Die "Heute ist alles anders"-Ideologie
Hallo Ashitaka
Es fehlen ausgebildete "Deutsche" an allen Ecken und Kanten.; …die nach dem Abgang der bald in Ruhestand gehenden Generation nicht mehr gemeistert werden können.
Nicht nur im Handwerk, sondern auch bei den mittelständischen Zulieferern und der Großindustrie. Es liegt ausschließlich an der Bezahlung, die junge Leute gezielt davon abhält, den gewerblich prekären Weg zu gehen.

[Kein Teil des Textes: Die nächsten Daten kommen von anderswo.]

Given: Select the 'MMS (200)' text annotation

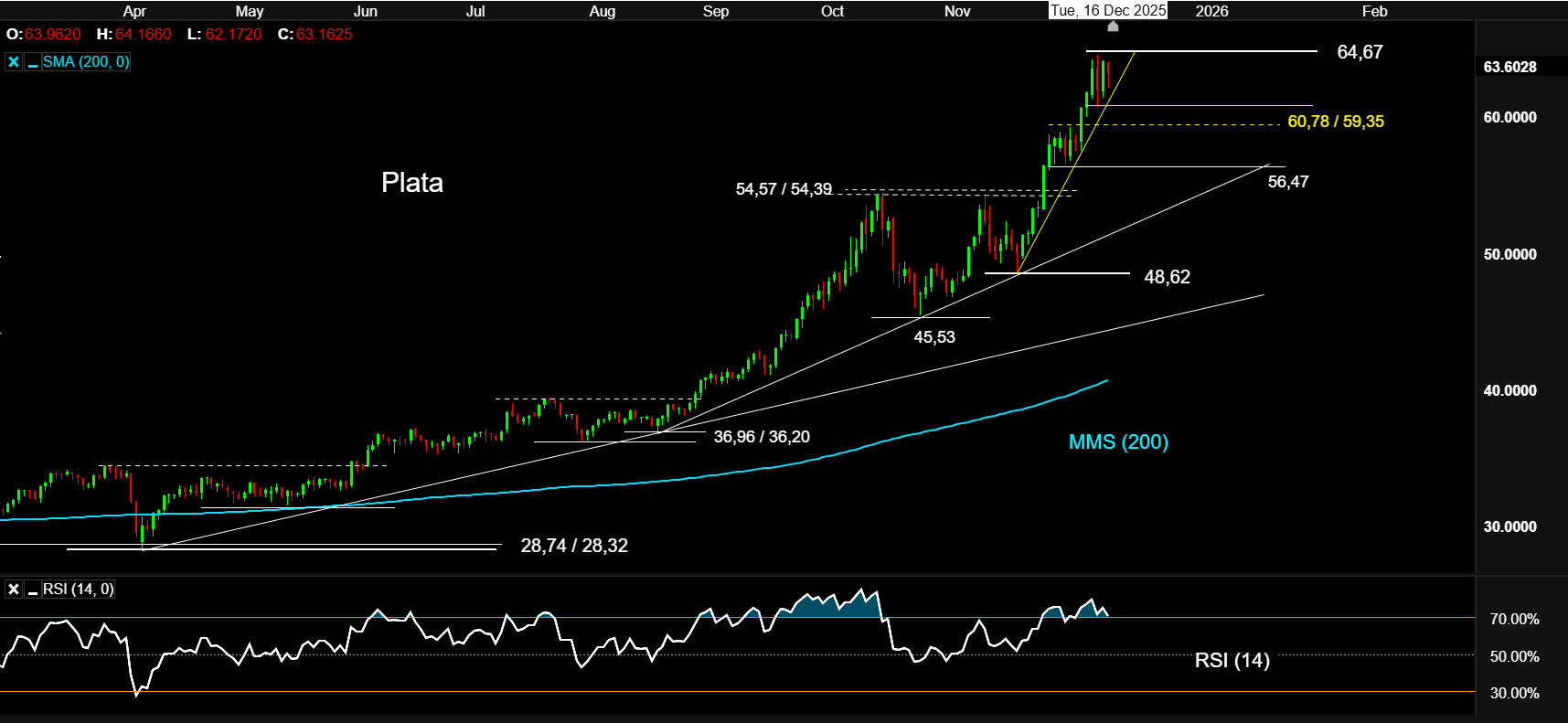Looking at the screenshot, I should (x=1118, y=442).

Gewerbliche Führungskräfte wurden/werden im Null-Zins/Rendite-Wahn verbrannt. Die Innovationen der vergangenen Jahre waren keine universellen, d.h. Fehlinvestitionen belasten die Produktivität und ziehen Instandhaltungskosten nach sich. Für die Instandhaltung finden sich nur noch alte (prekäre) Männer, weil auch dort Steuergesetzgebung und Nullzins für Null-Arbeitsentgeld-Rendite gesorgt haben.
Man versucht, der Entwicklung durch zusätzliche Arbeitsteilung zu entkommen, um den Preis hoher Abhängigkeit von Masse. Sobald die Auslastung wegbricht (z.B. Exportende mit Euroende), schlagen die Demographie (Arbeitsplatzabbau Frührente) + unrentable Anlagen und Akademisierungswahn zu.
Ich denke, dass dann Ingenieure Arbeiten verrichten werden, die man einst günstig von Facharbeitern nebenbei bekommen hat. Wir werden einiges Alte neu erfinden, weil seit 1990 viel Erfahrung (nicht nur im Bankwesen) der Ideologie „heute ist alles anders“ geopfert wurde.
Man muss schon ziemlich verrückt sein, wenn man glaubt, Massenmigration könnte eine Lösung sein.
Dem Abstieg ist nichts entgegenzusetzen.
Die besten der Migranten nehmen „nur“ die deutsche Ausbildung vom Level 2016-2020 mit und verabschieden sich in ihre aussichtsreicheren Herkunftsländer. Dort fehlt es zumeist „nur“ an Ausbildung, um eine Position im Leben zu bekommen.
Dass Migranten kommen, um das deutsche Sozialsystem zu finanzieren, können nur Verrückte glauben.